**What the exercise asks:**
Copy each line in the data below that contains the word "computer".

Saved data entries:
****************

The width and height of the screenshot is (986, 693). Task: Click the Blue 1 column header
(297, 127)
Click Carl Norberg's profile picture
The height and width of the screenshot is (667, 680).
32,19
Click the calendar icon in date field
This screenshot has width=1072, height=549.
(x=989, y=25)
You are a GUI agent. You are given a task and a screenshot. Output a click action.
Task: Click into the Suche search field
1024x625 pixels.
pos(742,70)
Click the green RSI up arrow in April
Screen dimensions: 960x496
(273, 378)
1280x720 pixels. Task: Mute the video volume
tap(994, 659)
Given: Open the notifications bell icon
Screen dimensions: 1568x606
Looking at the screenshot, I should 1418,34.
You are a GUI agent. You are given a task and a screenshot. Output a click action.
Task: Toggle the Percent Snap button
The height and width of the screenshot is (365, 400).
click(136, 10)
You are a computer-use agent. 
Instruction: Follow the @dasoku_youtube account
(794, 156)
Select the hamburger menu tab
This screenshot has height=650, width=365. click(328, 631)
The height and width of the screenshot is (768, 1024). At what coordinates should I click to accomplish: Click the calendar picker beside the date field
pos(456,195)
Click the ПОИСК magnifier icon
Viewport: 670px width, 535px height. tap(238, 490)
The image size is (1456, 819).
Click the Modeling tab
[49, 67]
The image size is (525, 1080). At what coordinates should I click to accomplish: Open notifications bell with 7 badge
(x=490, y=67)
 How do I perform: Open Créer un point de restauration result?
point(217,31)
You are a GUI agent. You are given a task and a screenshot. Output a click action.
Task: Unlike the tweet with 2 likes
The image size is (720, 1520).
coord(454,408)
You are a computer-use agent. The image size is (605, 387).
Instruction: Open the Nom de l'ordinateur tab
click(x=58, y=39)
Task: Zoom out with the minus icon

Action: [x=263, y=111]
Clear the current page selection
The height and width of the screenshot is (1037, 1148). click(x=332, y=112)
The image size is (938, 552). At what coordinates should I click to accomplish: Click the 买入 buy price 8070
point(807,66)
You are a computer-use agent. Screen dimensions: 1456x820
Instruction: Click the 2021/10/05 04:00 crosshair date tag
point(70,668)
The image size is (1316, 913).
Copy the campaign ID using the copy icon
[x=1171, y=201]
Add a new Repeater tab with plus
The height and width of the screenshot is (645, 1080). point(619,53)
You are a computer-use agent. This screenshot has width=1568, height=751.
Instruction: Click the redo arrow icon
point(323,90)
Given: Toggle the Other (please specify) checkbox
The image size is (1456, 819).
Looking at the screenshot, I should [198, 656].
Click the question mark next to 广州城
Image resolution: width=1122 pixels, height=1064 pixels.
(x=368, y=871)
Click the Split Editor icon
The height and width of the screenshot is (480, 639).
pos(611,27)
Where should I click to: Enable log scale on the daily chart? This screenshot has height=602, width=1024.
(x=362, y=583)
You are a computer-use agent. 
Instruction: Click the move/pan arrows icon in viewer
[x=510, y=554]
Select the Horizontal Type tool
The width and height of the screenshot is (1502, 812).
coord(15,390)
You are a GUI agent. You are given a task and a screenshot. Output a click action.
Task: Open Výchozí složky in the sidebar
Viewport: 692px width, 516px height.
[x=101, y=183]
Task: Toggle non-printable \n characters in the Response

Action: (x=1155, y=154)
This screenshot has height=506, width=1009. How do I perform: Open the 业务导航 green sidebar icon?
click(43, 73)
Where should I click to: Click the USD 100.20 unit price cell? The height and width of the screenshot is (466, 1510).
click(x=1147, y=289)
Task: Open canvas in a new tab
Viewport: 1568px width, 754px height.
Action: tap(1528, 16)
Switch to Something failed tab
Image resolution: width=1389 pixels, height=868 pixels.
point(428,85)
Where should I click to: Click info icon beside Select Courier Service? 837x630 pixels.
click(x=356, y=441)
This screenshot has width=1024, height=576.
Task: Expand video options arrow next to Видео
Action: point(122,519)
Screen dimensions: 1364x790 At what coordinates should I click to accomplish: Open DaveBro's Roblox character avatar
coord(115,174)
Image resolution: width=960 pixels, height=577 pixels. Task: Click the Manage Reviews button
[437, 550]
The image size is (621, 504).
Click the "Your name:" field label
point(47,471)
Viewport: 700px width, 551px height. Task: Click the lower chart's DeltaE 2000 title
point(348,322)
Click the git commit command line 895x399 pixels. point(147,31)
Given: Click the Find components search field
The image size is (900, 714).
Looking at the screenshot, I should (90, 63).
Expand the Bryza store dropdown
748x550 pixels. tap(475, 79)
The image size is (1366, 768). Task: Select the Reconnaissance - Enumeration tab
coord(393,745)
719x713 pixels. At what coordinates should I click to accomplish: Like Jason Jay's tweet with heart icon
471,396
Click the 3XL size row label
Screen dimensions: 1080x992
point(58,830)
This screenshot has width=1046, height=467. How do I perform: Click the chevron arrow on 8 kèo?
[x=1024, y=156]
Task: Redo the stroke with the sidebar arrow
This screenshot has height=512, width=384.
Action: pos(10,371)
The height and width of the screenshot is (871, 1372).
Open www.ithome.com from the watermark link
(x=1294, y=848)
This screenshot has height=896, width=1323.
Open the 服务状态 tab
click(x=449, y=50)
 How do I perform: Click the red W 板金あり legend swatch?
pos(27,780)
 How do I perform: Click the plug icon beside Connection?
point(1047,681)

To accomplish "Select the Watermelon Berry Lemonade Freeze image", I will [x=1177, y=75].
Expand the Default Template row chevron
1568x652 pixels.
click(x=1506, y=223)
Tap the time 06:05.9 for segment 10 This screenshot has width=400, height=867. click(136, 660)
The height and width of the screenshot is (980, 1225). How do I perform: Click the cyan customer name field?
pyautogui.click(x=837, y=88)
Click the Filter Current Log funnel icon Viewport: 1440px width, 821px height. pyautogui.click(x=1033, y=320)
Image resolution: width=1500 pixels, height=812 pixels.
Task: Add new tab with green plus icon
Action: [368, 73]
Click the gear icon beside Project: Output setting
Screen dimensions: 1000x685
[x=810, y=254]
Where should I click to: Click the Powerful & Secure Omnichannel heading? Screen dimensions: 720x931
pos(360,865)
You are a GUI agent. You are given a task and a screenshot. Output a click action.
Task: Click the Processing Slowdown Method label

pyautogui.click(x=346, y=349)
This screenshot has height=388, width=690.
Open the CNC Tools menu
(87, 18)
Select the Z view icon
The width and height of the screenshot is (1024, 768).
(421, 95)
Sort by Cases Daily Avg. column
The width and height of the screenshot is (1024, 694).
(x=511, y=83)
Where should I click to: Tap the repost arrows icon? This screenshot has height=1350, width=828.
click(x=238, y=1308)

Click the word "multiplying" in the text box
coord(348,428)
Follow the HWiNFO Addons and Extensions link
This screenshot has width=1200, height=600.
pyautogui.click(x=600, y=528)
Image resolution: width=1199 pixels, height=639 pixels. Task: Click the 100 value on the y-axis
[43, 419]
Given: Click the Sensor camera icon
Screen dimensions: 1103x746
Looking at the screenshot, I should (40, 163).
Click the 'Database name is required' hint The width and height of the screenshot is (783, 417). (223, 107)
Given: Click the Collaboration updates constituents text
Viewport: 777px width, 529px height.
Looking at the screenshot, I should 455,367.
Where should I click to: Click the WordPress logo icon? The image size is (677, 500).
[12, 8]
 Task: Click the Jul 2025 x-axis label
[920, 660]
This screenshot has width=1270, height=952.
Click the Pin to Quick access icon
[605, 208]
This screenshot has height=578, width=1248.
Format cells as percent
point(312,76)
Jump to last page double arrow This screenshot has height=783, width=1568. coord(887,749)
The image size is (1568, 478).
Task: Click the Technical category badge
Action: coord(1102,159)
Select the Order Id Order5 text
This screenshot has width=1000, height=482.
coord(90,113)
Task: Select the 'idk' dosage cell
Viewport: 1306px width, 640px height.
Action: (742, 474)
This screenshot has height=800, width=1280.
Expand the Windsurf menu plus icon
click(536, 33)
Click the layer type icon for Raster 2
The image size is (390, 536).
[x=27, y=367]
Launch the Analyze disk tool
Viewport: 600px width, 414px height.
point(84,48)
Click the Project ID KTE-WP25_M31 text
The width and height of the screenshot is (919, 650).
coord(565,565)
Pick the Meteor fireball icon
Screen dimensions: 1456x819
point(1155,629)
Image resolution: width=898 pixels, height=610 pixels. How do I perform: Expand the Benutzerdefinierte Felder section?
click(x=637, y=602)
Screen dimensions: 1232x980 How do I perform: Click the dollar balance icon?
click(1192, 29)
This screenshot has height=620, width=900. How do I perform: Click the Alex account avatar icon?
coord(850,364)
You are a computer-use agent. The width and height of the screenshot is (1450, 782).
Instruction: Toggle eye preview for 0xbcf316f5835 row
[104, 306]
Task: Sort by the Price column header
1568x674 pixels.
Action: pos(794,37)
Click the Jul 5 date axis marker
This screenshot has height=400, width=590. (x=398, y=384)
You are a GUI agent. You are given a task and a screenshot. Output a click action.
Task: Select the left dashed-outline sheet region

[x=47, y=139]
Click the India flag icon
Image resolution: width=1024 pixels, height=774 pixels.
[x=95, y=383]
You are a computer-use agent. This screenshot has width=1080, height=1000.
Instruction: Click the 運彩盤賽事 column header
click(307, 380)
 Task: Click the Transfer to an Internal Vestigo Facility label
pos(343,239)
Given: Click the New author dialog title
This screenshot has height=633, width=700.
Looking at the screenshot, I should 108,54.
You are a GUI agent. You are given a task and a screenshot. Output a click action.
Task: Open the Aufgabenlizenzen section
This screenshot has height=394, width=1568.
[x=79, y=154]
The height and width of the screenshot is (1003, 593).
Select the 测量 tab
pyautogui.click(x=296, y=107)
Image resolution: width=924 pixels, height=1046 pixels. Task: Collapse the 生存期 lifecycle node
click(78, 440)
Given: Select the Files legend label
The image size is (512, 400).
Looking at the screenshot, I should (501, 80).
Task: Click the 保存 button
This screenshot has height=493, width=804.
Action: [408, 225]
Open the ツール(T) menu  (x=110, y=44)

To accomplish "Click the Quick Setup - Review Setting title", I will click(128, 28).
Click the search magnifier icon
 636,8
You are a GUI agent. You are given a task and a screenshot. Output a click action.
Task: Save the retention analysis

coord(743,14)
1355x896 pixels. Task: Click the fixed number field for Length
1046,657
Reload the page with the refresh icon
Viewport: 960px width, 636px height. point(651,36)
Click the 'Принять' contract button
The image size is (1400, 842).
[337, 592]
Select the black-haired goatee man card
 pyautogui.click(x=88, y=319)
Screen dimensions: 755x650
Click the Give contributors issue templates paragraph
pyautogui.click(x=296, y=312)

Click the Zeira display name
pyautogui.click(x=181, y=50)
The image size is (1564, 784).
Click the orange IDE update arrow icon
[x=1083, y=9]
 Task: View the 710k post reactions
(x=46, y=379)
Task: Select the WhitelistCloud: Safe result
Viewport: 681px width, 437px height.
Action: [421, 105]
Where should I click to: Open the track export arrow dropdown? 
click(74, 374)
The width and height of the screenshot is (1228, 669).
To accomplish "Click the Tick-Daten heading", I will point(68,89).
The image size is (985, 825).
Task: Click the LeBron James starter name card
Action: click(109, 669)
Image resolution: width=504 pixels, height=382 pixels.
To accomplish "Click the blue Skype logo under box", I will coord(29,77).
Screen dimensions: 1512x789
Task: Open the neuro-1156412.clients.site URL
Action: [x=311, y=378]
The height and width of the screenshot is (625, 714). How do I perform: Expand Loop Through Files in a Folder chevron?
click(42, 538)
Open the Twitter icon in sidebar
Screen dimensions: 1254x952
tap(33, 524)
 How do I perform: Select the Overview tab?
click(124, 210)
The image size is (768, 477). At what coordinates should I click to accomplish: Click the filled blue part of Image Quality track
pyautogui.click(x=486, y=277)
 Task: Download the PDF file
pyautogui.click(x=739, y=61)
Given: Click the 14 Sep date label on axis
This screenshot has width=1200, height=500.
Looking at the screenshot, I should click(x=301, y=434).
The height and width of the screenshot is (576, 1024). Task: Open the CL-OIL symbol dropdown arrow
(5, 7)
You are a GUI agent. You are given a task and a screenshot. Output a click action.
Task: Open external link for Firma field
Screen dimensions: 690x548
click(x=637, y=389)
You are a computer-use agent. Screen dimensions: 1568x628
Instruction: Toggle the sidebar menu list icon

****************

**Exercise solution:**
You are a computer-use agent. 
You are a computer-use agent. The image size is (605, 387).
You are a computer-use agent. Screen dimensions: 1456x820
You are a computer-use agent. This screenshot has width=1568, height=751.
You are a computer-use agent. 
You are a computer-use agent. The width and height of the screenshot is (1450, 782).
You are a computer-use agent. This screenshot has width=1080, height=1000.
You are a computer-use agent. Screen dimensions: 1568x628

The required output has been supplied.